Los Angeles Times
A hero too good to be true in ‘Jordan’
Romance works, but Denzel Washington’s film lacks real-life conflict and tension.
Acceptance is sometimes the only way forward after trauma. Then there’s acceptance in a dramatic sense, as in “I really want this but I’ll just accept that I can’t have it” or “I’ll accept what I’ve been told, however dubious.” That can sap a story’s tension — or worse, pay lip service to important questions.
The Denzel Washington-directed “A Journal for Jordan” is based on a diary of a father’s thoughts written for his son just before the father died in the second Iraq war and on the mother’s memoir of her romance with the father, written presumably to help her and her son move toward acceptance of their loss. Despite the title, the father’s words turn out to be a minor element; they only come into play late in the film and with unsettling resonance.

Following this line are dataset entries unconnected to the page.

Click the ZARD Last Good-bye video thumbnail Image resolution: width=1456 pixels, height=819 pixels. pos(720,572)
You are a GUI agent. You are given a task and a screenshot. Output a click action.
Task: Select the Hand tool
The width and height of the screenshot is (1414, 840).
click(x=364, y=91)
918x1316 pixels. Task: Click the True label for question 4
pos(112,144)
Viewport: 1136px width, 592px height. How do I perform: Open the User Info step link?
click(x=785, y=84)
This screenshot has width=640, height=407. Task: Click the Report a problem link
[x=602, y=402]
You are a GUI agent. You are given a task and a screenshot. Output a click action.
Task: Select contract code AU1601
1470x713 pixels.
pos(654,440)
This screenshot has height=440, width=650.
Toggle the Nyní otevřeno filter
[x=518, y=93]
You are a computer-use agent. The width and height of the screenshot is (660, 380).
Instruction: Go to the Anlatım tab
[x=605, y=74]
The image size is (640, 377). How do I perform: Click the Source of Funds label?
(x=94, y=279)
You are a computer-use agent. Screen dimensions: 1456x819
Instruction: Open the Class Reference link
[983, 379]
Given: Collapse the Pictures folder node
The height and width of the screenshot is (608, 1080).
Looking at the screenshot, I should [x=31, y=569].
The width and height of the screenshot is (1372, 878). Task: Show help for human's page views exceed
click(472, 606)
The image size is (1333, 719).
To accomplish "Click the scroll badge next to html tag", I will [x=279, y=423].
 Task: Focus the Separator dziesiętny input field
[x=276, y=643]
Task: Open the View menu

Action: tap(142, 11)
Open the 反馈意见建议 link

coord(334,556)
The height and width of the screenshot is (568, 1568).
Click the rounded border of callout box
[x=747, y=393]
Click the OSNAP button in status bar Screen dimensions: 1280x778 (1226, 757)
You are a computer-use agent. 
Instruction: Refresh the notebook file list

The film is mostly about the relationship of Dana Canedy (Chanté Adams), then a New York Times reporter, and Charles M. King (Michael B. Jordan), an Army drill sergeant.
Their relationship develops slowly due to Dana’s tight-fisted control, influenced by her father’s infidelity. The interplay between Dana and Charles is where the magic’s to be had: In this screening, viewers emitted enthusiastic noises at the appropriate moments — such as when Dana’s face initially registers Charles’ hotness, or when he stands before her shirtless and she says, “You better put all that away.”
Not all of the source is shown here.